### [Data in this exercise]
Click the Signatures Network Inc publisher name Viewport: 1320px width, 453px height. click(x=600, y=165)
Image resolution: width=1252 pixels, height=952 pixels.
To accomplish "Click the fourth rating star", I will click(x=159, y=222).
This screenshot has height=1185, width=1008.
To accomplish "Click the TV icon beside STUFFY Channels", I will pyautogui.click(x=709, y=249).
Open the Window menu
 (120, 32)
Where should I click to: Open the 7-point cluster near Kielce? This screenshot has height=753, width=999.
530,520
==
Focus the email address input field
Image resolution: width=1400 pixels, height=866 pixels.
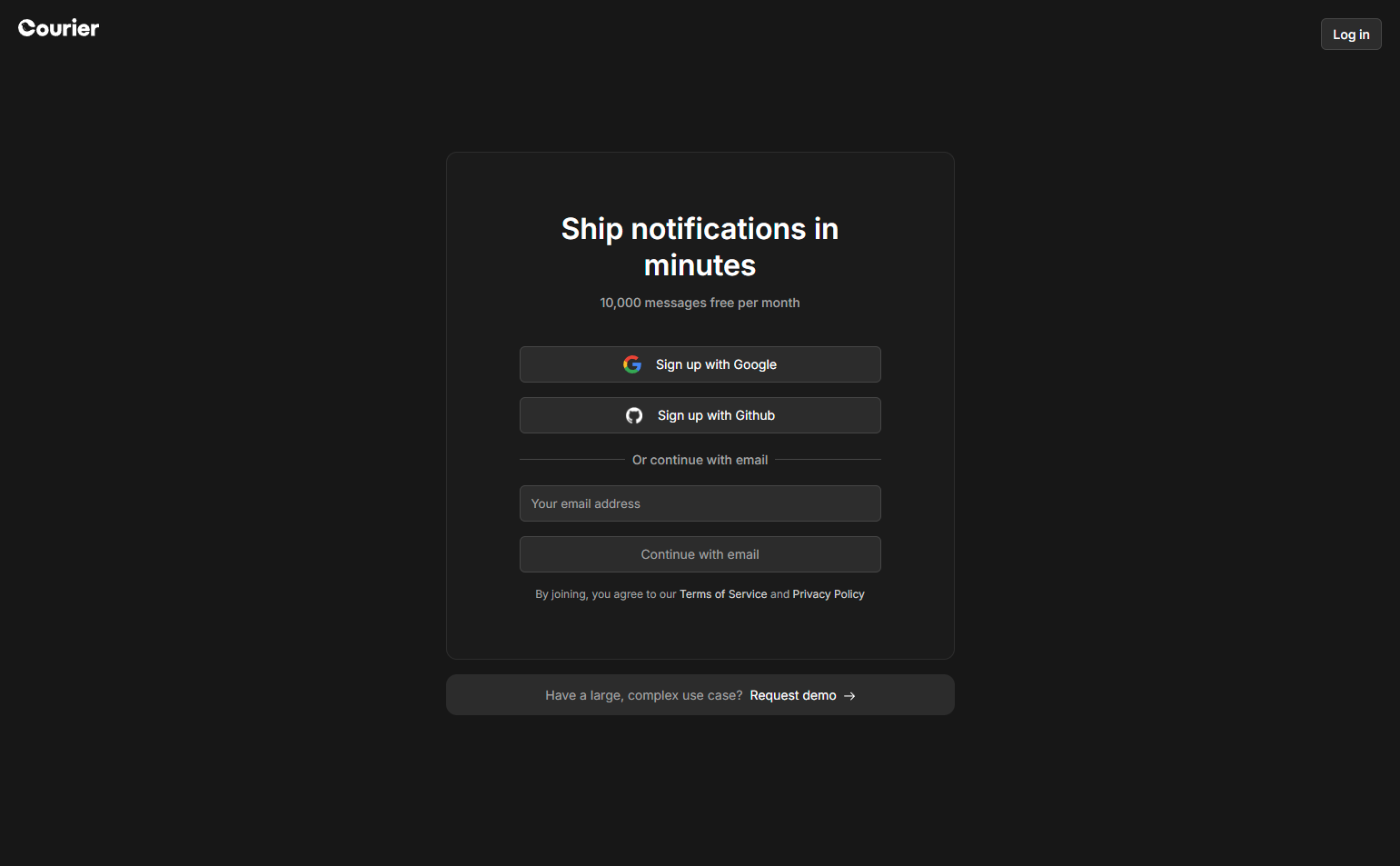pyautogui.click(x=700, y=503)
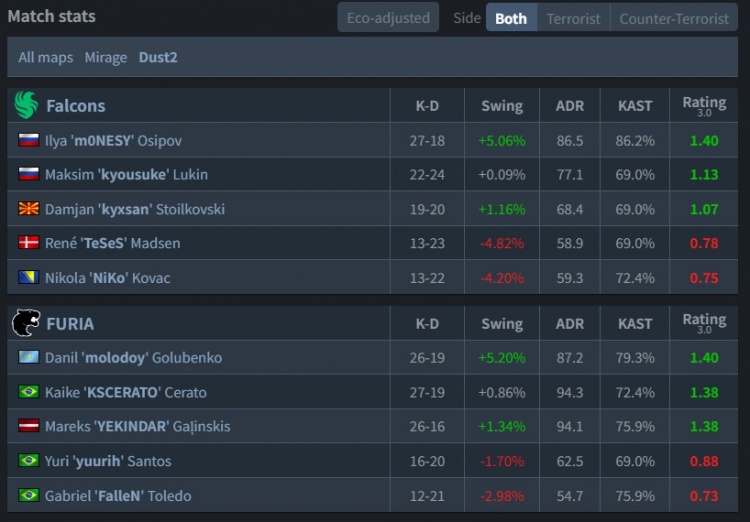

### [Task requirements]
If a line in the entries holds the word "accomplish", count it. Report the total only.

### [Task solution]
2